What Kills Your Calling

There is an element that if allowed to be loose in your life or your organization will absolutely kill your calling.

Well, kill may be too strong of a word. But this element will absolutely destroy, distract and delay you from fulfilling and walking in your calling. It will decrease your effectiveness so severely that one day you will look back and say, “How’d I get here?” or “How did this happen?” This element is deceptive, familiar and diabolical. This element that will disrupt, destroy and distract you from your calling is simply pride.

Do not think that even the littlest bit of pride is good.

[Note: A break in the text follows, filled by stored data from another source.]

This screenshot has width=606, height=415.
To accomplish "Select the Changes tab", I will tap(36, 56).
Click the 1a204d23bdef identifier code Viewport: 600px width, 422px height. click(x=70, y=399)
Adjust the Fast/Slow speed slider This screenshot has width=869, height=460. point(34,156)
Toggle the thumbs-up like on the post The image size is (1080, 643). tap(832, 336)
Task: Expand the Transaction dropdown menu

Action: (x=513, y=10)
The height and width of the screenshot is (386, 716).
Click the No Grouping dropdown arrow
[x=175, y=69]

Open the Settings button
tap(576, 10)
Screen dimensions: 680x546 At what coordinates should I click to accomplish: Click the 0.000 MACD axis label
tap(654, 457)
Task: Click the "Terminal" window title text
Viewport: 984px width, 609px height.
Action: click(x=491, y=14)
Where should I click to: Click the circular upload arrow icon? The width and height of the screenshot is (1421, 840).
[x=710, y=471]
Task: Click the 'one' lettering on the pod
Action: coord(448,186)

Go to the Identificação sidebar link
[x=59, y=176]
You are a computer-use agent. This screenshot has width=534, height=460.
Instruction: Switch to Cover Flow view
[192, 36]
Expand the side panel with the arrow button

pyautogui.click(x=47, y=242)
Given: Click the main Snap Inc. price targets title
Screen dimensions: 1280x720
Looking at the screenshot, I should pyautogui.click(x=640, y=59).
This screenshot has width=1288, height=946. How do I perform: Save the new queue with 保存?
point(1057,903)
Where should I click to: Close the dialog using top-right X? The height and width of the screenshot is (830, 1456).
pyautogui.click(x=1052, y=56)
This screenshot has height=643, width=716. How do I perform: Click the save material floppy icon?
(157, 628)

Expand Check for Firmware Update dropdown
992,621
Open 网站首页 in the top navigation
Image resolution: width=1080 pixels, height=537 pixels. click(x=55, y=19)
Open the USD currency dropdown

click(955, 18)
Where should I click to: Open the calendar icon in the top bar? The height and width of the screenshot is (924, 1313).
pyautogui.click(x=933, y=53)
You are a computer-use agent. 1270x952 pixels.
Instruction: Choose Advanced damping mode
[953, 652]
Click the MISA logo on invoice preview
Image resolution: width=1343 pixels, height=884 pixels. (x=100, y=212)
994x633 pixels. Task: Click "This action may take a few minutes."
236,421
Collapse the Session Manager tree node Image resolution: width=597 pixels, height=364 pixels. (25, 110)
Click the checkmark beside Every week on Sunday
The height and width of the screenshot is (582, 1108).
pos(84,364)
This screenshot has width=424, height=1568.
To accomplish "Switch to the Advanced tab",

Can the littlest bit of poison kill you? Can the tiniest germ make you sick?

“For by the grace given to me I say to everyone among you not to think of himself more highly than he ought to think, but to think with sober judgment, each according to the measure of faith that God has assigned.”

(Romans 12:3)

1. Pride is actually an unguarded and self-guided life.

Pride pushes you to say yes and conditions you to want to hear yes from others. Does a little child need to hear yes every time? Of course not. Why? Children are inherently selfish. They have to learn to share and learn to not get their way. This tells them, you are not the center of the universe. You are an important piece with a valuable purpose, but the world does not revolve around you. So, it is immaturity where we always want to hear yes. Maturity, which is impossible without humility, is where we learn to listen and be told no. Hearing no is good. A calling tells you “no, that is not for you” and “No, stay out of that.” A calling not only guides your life but it guards your life. An unguarded life will soon be a destroyed life.

Pride works to kill your guard and kill your guide.

Pride pushes you away from a “safe life” into dangerous living. Christians today must understand that it is dangerous to live and operate independently of Jesus Christ.  To think “with sober judgment” means to think under self-control. Self-control is a life that is guarded. Humility makes a great guard. It is absolute arrogance to think that you can accomplish, keep or maintain anything apart from the grace and goodness of our Lord Jesus Christ. You can’t be led by Jesus and led by your pride at the same time. Pride is sin. Pride always leads you to disgrace, downfall and destruction.

“When pride comes, then comes disgrace, but with the humble is wisdom.” (Proverbs 11:2)

2. Calling guards your life

Humility is a great guard. It is only in humility that we learn to say no. No to ourselves, no to our pride and no to others that would exploit our pride. When you let go your humility, you down your guard. There is only pride or humility. One will be active in your life. Both cannot. You are always either one or the other. Have you ever issued a half-hearted apology? It means half-your heart wasn’t really apologetic. There is no half-humility. It is either total or lacking. A vacuum of humility is always filled instantly and immediately with pride.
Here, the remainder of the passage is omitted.